# DOCUMENT
So with that in mind, here are a few lessons from the movie that we could all stand to take to heart.

Don’t let fear make your decisions

Okay, spoiler alert folks. There’s a scene in the movie where Hawkeye finds Scarlet Witch cowering in a mostly destroyed building while Ultron’s robot army is basically killing everyone in sight. It’s a critical moment for her – she’s deciding if she wants to play it safe and hide or pick herself up and fight. Hawkeye says to her, “[If you] stay in here, you’re good.  I’ll send your brother to come find you. But if you step out that door, you are an Avenger.”  Man, ya gotta love good melodrama.

A beat later, SW is outside kicking robot ass, and by the end of the movie, she’s a full-fledged Avengers inductee. It really is true that when we make decisions based on fear – when the avoidance of any potential pain is our guiding motivation – we make ourselves and our lives smaller.  But when we take risks and strive to reach our fullest potential, we can experience amazing things we never would have imagined.

Stick with the ones who stick with you

At another point, the Hulk goes on a very dramatic rampage in the middle of the New York City – there are news crews present and everything. So the public clearly witnesses the extent of how violent he can be. Eventually, Iron Man has to remove him from the scene. But the Avengers make it clear that, despite the incident, they’ve got the Hulk’s big, green back. In particular, Black Widow’s feelings for him clearly aren’t diminished by the events. The lesson being this – we all have dark nights of the soul, but that’s okay. We don’t need to hide how we’re feeling from the people who care about us, because the ones who love us will show up (and if they don’t, that’s on them, not us). Pretending everything is okay when it’s not only puts distance between ourselves and the people we love.

Learn from your mistakes

Ah, personal growth 101. SW and her twin brother Quicksilver start off the movie as allies of Ultron, eager to take a bite out of Iron Man. They hold him responsible for the deaths of their parents, who were killed by weapons developed by Iron Man’s company, Stark Industries. But as events unfold, they come to realize that they’ve made a major error in judgment (um, to put it lightly) by teaming up with Ultron, and switch allegiances, fighting instead with the Avengers.

# RECORD SET
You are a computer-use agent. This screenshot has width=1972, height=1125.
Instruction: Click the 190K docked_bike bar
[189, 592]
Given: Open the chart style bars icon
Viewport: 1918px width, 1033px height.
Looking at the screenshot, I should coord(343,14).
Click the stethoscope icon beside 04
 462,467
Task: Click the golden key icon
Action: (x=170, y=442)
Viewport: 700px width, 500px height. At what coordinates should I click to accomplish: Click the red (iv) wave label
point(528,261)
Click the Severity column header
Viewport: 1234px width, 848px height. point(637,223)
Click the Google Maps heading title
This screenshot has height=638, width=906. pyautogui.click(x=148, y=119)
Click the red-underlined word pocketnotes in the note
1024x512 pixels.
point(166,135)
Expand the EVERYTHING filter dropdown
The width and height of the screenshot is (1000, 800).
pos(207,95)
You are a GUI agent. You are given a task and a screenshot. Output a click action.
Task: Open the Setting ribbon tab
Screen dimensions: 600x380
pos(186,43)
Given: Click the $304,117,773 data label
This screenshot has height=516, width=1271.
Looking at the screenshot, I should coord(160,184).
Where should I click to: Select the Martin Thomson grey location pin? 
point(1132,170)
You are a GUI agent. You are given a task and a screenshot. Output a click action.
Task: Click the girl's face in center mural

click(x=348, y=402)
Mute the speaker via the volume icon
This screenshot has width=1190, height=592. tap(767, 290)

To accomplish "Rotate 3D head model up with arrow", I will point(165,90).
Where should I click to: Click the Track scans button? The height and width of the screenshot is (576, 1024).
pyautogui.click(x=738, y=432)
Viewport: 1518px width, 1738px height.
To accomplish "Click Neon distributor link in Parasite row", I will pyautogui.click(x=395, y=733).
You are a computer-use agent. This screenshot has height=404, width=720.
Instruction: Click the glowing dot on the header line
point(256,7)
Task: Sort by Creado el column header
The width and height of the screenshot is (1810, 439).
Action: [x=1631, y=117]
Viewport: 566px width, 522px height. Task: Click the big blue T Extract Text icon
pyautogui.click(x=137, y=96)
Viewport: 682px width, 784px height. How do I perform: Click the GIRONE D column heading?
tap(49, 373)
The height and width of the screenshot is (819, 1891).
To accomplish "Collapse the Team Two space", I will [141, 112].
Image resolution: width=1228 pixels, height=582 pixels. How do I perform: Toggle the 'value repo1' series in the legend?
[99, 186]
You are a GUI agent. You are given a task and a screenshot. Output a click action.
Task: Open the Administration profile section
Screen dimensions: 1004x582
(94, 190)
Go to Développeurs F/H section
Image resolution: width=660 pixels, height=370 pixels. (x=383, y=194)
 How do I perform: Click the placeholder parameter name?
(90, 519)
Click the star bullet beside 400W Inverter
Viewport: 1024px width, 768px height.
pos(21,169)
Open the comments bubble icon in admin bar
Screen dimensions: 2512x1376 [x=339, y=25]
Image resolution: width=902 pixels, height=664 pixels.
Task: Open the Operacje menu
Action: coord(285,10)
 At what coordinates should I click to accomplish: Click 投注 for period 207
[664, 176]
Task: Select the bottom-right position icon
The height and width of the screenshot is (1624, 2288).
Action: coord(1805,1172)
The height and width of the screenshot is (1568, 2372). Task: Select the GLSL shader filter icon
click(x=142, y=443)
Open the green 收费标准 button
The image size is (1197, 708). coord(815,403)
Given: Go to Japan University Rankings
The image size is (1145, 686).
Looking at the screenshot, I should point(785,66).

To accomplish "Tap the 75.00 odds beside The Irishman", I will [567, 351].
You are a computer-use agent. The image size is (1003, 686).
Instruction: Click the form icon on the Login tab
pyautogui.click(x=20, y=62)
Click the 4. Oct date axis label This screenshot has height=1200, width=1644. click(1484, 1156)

# WRITTEN TASKS
1. From the article on lessons from the movie, extract the passage from "Okay, spoiler alert" up to and including "love good melodrama.".
2. In the article on lessons from the movie, whom does Hawkeye find cowering in a mostly destroyed building?
3. Give what follows the last sentence of the article on lessons from the movie.

# REPLIES
1.
Okay, spoiler alert folks. There’s a scene in the movie where Hawkeye finds Scarlet Witch cowering in a mostly destroyed building while Ultron’s robot army is basically killing everyone in sight. It’s a critical moment for her – she’s deciding if she wants to play it safe and hide or pick herself up and fight. Hawkeye says to her, “[If you] stay in here, you’re good.  I’ll send your brother to come find you. But if you step out that door, you are an Avenger.”  Man, ya gotta love good melodrama.

2. Scarlet Witch

3.
So, don’t beat yourself up when you make a mistake. Don’t be consumed by regret over the things in your past that, looking back, you’d do differently. All of our missteps have something to teach us, and that’s a crucial part of growing into your most authentic self.

Have patience with your process

In the earlier Iron Man movies, Tony Stark (the man inside the suit) has to come to terms with his narcissism. It’s arguably in part arrogance that gets him abducted in Iraq. Hubris that allows him to believe he’s the only one with the skill to build an Iron Man suit. And ego that leads him to drunkenly wreck his own home during his birthday party. But he always seems to get it together, and even allows himself to be vulnerable enough to demonstrate to Pepper Potts, his assistant, that he loves her.

Yet in Ultron, he’s still plagued by hubris – which is largely what gets the gang in trouble in the first place. He thinks he can singlehandedly save the world by creating Ultron, a robot who unexpectedly turns out to be sentient and murderous. Tony has come a long way from the self-absorbed playboy we see in the early scenes of the first movie, but he’s still working on this issue. And that’s okay! We all have challenges and soul lessons we need to learn in life, and they’re a major part of each of our journeys. We don’t have to learn these lessons overnight – we just need to do the best we can, and keep taking the next right step.

And there you have it! Everything you need to know in life, you can learn from superheroes ;)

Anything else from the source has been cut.